Can I set up 2 fog servers to image a pool of hosts at the same time from the same build request
llightfoot last edited by llightfoot
My organization has come to really depend on FOG. They wanted me to build a hot standby server incase the primary one goes bad because we are running on physical hosts, and sometimes we can be imaging 100’s of laptops within a week it could be super critical to deadlines if this box went down.
Since we spent the money on new hardware to mirror the existing physical FOG server, I was curious if there was a way to utilize both at the same time. Is anyone else doing something similiar. How would I config FOG to do this?
Right now FOG is not the dhcp server, but our dhcp server is sending the laptops a dhcp request which tells all the new laptops where the fog server is to get PXE booted. knowing what my environment looks like how should i build this second server to maximize the functionality of having 2 beefy fog servers. I’d hate to leave it as a hot standby.

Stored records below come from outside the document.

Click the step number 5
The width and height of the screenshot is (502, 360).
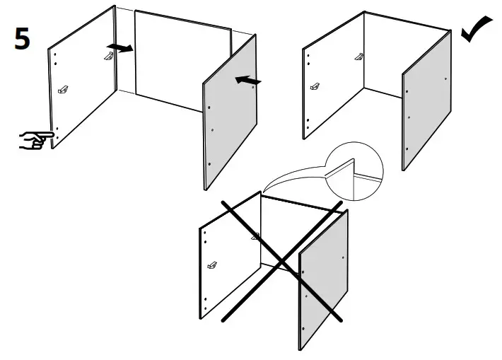(23, 39)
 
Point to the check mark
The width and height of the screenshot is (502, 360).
(477, 29)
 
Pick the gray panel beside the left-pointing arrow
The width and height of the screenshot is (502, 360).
(230, 113)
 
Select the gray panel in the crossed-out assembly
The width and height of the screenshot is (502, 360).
(325, 283)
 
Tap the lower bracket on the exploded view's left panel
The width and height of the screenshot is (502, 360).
(64, 90)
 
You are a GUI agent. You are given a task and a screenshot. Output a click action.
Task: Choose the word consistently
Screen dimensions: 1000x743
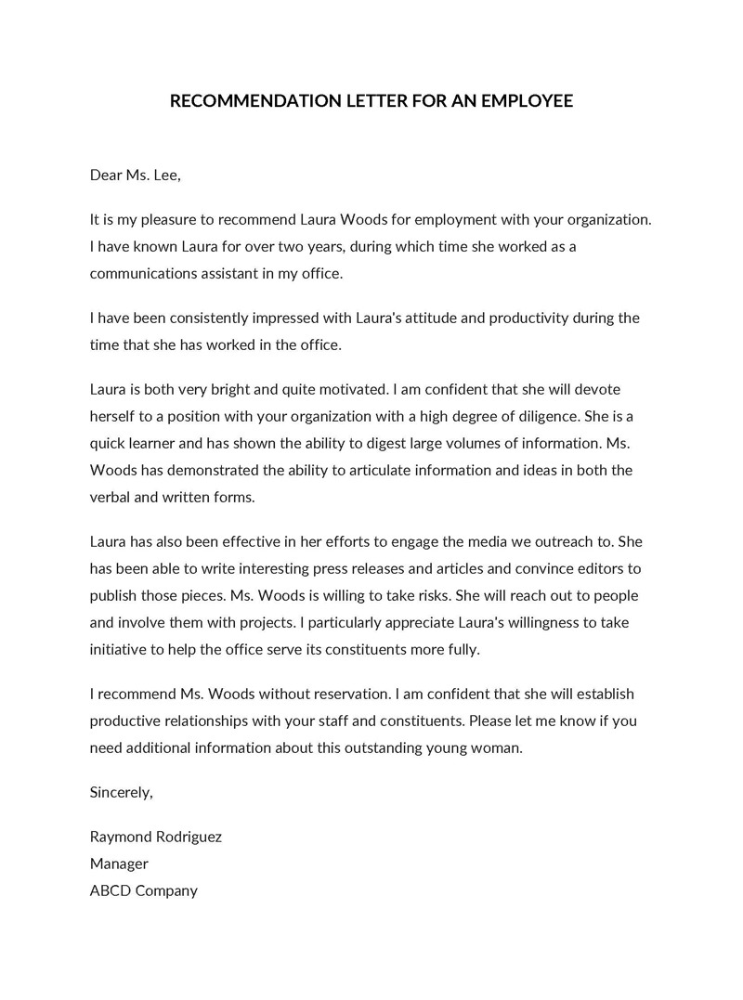coord(208,318)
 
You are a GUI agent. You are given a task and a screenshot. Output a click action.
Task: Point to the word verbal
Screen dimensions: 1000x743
coord(111,496)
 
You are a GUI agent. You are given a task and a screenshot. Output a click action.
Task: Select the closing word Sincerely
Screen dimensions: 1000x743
coord(121,792)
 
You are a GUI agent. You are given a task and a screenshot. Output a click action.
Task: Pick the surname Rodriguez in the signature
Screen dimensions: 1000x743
coord(188,837)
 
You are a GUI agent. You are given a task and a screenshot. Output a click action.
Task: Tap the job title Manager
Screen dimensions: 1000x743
coord(119,864)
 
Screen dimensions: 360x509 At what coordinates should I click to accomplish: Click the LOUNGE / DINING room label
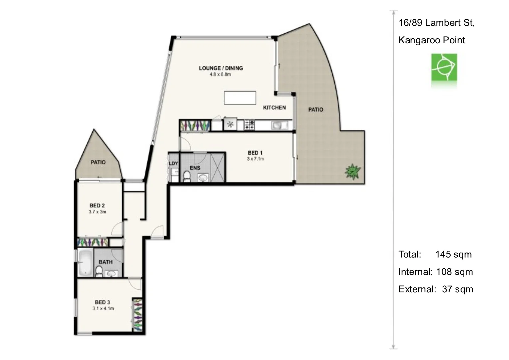click(221, 68)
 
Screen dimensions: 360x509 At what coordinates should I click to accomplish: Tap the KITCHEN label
click(274, 108)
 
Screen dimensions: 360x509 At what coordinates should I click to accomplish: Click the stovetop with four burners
click(249, 125)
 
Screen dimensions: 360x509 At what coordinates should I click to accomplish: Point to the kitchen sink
click(279, 125)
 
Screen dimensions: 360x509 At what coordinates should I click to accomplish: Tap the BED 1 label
click(255, 153)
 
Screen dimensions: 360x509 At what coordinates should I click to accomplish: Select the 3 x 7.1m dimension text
click(255, 159)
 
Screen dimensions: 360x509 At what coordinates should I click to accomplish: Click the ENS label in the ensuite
click(195, 168)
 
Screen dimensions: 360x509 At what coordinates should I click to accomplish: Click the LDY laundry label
click(173, 163)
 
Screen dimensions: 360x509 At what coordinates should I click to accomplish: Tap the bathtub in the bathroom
click(85, 263)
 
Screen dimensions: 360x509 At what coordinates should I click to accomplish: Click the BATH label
click(105, 262)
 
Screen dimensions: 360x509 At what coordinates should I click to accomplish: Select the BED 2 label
click(97, 206)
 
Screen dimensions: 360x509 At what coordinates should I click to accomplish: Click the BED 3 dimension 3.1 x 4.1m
click(103, 309)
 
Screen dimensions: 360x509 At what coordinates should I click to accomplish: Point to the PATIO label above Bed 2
click(98, 162)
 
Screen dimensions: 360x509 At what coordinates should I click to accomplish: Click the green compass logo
click(444, 67)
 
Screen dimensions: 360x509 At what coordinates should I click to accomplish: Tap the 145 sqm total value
click(453, 254)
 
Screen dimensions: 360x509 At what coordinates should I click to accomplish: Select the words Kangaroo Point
click(431, 40)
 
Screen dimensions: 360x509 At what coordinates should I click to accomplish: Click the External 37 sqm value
click(457, 289)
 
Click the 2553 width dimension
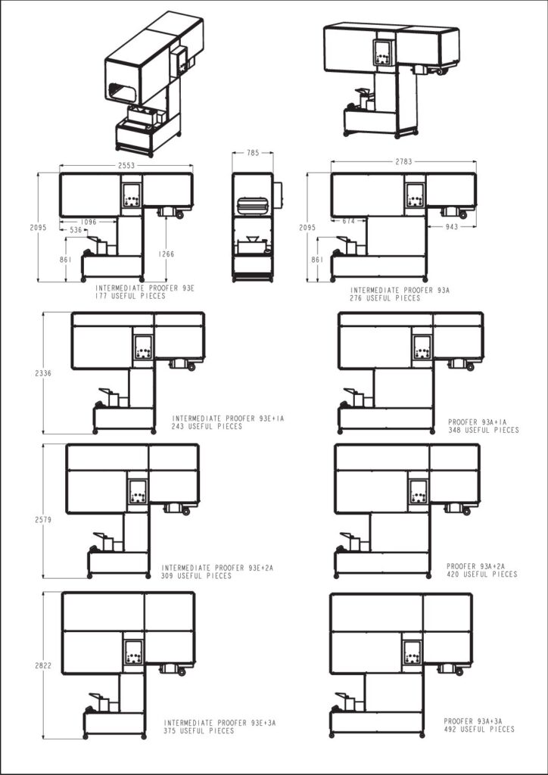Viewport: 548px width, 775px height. (126, 166)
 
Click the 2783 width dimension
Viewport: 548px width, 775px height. (403, 162)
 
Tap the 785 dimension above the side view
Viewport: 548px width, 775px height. (253, 153)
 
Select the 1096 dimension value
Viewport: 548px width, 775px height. (89, 223)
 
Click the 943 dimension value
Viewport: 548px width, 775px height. (451, 227)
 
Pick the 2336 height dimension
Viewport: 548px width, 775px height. (43, 374)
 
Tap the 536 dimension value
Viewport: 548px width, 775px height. (76, 230)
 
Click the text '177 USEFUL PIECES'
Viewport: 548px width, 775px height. (130, 296)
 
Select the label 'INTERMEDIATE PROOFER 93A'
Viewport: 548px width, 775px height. (400, 291)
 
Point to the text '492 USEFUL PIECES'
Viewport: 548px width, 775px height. (479, 729)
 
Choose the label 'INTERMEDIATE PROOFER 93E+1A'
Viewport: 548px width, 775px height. (229, 418)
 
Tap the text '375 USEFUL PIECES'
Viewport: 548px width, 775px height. (199, 730)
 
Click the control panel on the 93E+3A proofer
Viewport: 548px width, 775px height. (133, 652)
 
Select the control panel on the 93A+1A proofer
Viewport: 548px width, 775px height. (422, 347)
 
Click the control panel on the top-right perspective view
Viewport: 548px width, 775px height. (384, 53)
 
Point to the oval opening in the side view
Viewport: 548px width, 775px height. (253, 206)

Wayne Workman last edited by Wayne Workman
George’s post is valid. Just wanted to add that regular ole storage nodes within the same storage group will load share. You’d set the max hosts on each storage node to accomplish this.
george1421 Moderator last edited by
@llightfoot You could spin up a new (clone) of the production FOG server. Make it a full FOG server. This “backup” FOG server will be added as a storage node to your primary FOG server’s as the master node.
The main technical differences between a storage node and a full FOG server is that the full FOG server has the FOG database on it, where a storage node does not.
When you manually add this second full FOG server as a storage node on your master node, the master node will sync all of the raw data files from the current production FOG server to your faux storage node. This will keep the image files you create on the main fog server in sync on the backup FOG server. The only gotcha in this configuration is that you need a way to copy the FOG database from the production server to the backup FOG server. You can do this with a little scripting to use the mysqldump command to export the data from the master node and then rsync or scp to copy it over to the backup storage node.
As a side note, unless you have a lot of computers with the FOG client installed banging on the FOG server, you don’t need a fog server with a lot of horsepower. I can run FOG on a Raspberry Pi. With that said, all you really need for a fog server is a computer with a fast network and fast disk. Now imaging 100s of computers in a week you must be doing something extraordinary with your fog setup. Bravo for that!